Pertinent laboratory studies by other investigators demonstrated that combined chemotherapy and irradiation of the central nervous system produced a highly significant prolongation of survival of mice compared with that in mice treated with either drugs or irradiation alone. These findings indicated that the potential for cure of leukemia is related to the distribution as well as to the number of leukemic cells present at the beginning of therapy.

Active Drugs. Clinical trials of the past several years have utilized combinations of drugs to produce increased therapeutic efficacy over their activity when used singly, and to take advantage of their qualitatively different, and therefore not additive, toxicities. Dosage schedules have shifted away from daily administration and toward short, intensive courses to provide selective toxicity and opportunity for recovery of the bone marrow and gastrointestinal tract.

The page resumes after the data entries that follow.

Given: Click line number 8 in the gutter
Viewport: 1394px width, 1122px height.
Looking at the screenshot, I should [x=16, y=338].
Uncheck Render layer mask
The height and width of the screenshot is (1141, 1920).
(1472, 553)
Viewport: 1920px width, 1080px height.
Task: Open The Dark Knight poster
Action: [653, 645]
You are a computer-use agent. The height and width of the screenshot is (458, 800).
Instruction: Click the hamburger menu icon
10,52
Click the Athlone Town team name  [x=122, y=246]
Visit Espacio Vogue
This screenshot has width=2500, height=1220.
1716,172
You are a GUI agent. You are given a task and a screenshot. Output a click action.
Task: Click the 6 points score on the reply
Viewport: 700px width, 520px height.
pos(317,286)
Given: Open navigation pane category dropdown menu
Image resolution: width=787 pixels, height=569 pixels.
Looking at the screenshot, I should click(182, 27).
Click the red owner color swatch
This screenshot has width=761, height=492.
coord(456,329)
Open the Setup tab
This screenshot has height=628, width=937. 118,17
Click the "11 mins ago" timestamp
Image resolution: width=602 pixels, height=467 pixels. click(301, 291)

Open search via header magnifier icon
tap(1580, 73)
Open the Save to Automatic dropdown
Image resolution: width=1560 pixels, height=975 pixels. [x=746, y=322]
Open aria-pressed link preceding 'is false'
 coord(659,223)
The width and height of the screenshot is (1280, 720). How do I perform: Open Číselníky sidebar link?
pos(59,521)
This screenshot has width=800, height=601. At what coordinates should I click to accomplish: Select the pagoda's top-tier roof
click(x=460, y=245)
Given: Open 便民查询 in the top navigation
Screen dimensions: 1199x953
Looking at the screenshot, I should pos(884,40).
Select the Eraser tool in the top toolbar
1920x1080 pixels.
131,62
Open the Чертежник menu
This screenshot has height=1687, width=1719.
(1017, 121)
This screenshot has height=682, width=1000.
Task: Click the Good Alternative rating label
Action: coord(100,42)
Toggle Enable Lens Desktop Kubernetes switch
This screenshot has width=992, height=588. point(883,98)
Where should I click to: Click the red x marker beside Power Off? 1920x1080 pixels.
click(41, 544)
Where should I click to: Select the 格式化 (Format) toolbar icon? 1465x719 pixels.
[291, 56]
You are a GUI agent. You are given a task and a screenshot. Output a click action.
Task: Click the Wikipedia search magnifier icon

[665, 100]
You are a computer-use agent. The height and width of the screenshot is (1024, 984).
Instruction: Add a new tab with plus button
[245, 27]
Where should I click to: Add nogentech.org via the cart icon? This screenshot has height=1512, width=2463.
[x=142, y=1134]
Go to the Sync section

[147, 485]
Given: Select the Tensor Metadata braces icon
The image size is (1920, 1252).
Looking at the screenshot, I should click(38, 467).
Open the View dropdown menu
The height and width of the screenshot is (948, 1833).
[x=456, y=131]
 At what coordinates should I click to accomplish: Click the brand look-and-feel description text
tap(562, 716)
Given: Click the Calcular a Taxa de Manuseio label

Methotrexate, 6-mercaptopurine, prednisone, and vincristine are the most frequently used drugs. Cyclophosphamide and three more recently discovered drugs, cytosine arabinoside, daunomycin, and BCNU [l,3-bis(2-chloroethyl)-l-nitrosourea], make up the group of eight currently effective drugs for the treatment of acute lymphocytic leukemia. A drug apparently identical with the antibiotic, daunomycin, is called rubidomycin.

With the exception of BCNU, each drug used alone has produced a significant percentage of complete remissions. BCNU is active only in prolonging maintenance of remission. Some, such as prednisone, vincristine, cytosine arabinoside, and daunomycin, are called inducers, as they bring about remission rapidly, but fail in maintaining remission. Cyclophosphamide is another but slower inducer. Methotrexate and 6-mercaptopurine induce remission slowly when given singly, but are of great value in maintaining remission and are referred to as maintainers. However, as dosage schedules are improved in accordance with new information from laboratory and clinical studies, the difference between induction and maintenance becomes blurred.

Methotrexate injected into the spinal fluid is temporarily effective against meningeal acute lymphocytic leukemia. This condition has been found on autopsy in a majority of children with acute leukemia and occurs as a result of the penetration of leukemic cells through the blood-brain barrier of the central nervous system. The blood-brain barrier excludes certain foreign substances from the brain, the meninges (sheathing membranes) of the brain and spinal cord, and the spinal fluid. Proliferation of leukemic cells in the central nervous system causes obstruction to spinal fluid flow and increased intracranial pressure, with accompanying symptoms such as headache and nausea. Most antileukemic drugs given systemically do not penetrate the blood-brain barrier, but BCNU has this property. Preliminary results of clinical studies in which BCNU is included in the combination of drugs suggest that it is an advantageous adjunct in reducing central nervous system leukemia and maintaining remissions of patients with acute lymphocytic leukemia.

Clinical Results. Brief summaries of a few clinical studies will illustrate the types currently in progress and the results being obtained.

In 1964 a study of intensive, intermittent combination chemotherapy was undertaken by E. S. Henderson and his colleagues of the National Cancer Institute with 35 previously untreated children suffering from acute lymphocytic leukemia. They were treated with massive doses of 4 drugs, vincristine, prednisolone (related to prednisone), mercaptopurine, and methotrexate, given intravenously on an intermittent schedule for up to 14 months. At the start of therapy, the regimen consisted of 5-day courses of drug infusion, separated by drug-free intervals of 5 to 10 days depending upon toxicity encountered. After a complete remission was induced, 4 additional courses were given during a median period of 66 days, the so-called "consolidation" period. Following this, 12 additional "maintenance" courses were given at monthly intervals. Supportive therapy with platelet transfusions and antibiotics was given throughout the course of treatment as needed.